By: Sara Brinkac, Humour Editor

Just in time for Valentine’s week, the votes are in and former mascot, McFogg the Dog has been officially voted SFU’s sexiest representative for 2022. This news will come as no surprise to most SFU students as it would be hard to deny the tight assed beauty that is the Scottish terrier. However, select student groups across campus are furious their candidates were overlooked for the position.

In a recent statement, SFSS president Kay Ninelove assured students she took “every measure necessary to assure a fair decision was reached” and “took a personal interest” in each candidate in order to confirm the right choice was made. To maintain complete transparency with student groups, Ninelove cited the following criteria as the basis for her judgement:

  1. Hot bod
  2. Dreamy eyes
  3. Luscious hair
  4. A jawline that could cut glass
  5. Best smile
  6. Cutest toes

One simple look at McFogg and you know he delivers on all of these qualities paw over fist. No student across the SFU campuses can deny that they haven’t had at least three daydreams about being held in McFogg’s burly arms. Just the two of you, twirling his luscious moustache, eating strawberries off each other’s bodies, and making love on various white sand beaches in the summertime. It’s also not uncommon for students to have consistent wet dreams of McFogg building you a warm log cabin on Burnaby Mountain during the snowstorms with nothing but his cute toes keeping you warm. 

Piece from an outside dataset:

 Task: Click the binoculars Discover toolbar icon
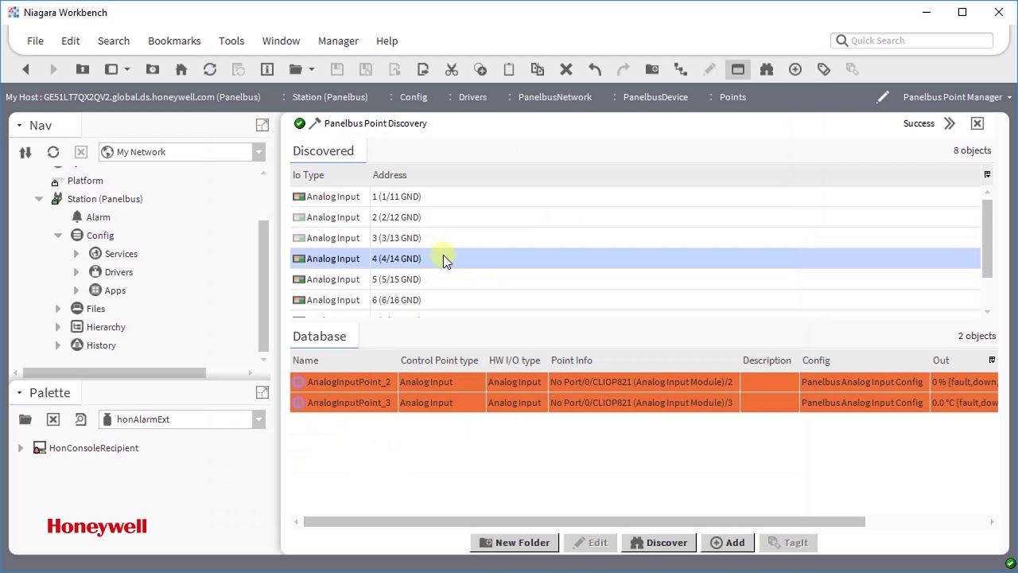coord(767,69)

While student advocates for other sexy candidates admit they each have had these dreams multiple times, they refuse to agree these qualities beat the sexual relevance of their canditates. 

“It’s a complete outrage” says Charles Sexsmith, advocate for a rat they found in the dining hall. “This rat is the complete package, I don’t think anyone can deny that, much less McFogg.” Sexsmith argues that while McFogg and the rat equal in much of the decision criteria, this dining hall rat’s chiselled jawline and “eyes you could swim in for weeks on end” surpass McFogg’s sexual credibility entirely.

Other student groups, such as the advocacy group for “that one giant seagull in the AQ,” have taken to a campus wide petition in order to demand a revote. Their petition cites Ninelove’s personal involvement with the candidates clouded her judgement and ruined the sanctity of the award. “Look at this bod and try telling me McFoggs is hotter,” enraged student Dixon Chix demanded, shakily holding a picture of a massive seagull deep-throating a Donair Town wrapper. 

When asked to comment on her involvement, Ninelove refused to acknowledge that the objectivity of her decision was compromised in any way. She once again restated the decision criteria and pulled out various pictures of McFogg highlighting how each of the previously listed attributes were more than present in this candidate.

Amongst the many photos and between long pauses in her speech, Both Ninelove and The Peak seemed to forget an interview was being conducted. Instead, they both sunk deeper into the pictures of McFogg’s dreamy eyes and were whisked away from the SFU office to an Italian Riviera. They found themselves in a shared vision of shirtless McFogg with a red scarf feeding them fresh grapes on a boat, while softly bag-piping Whitney Houston’s I Will Always Love You. Each of them softly embraced each other for a moment, shed two tears of complete satisfaction and went on their respective ways.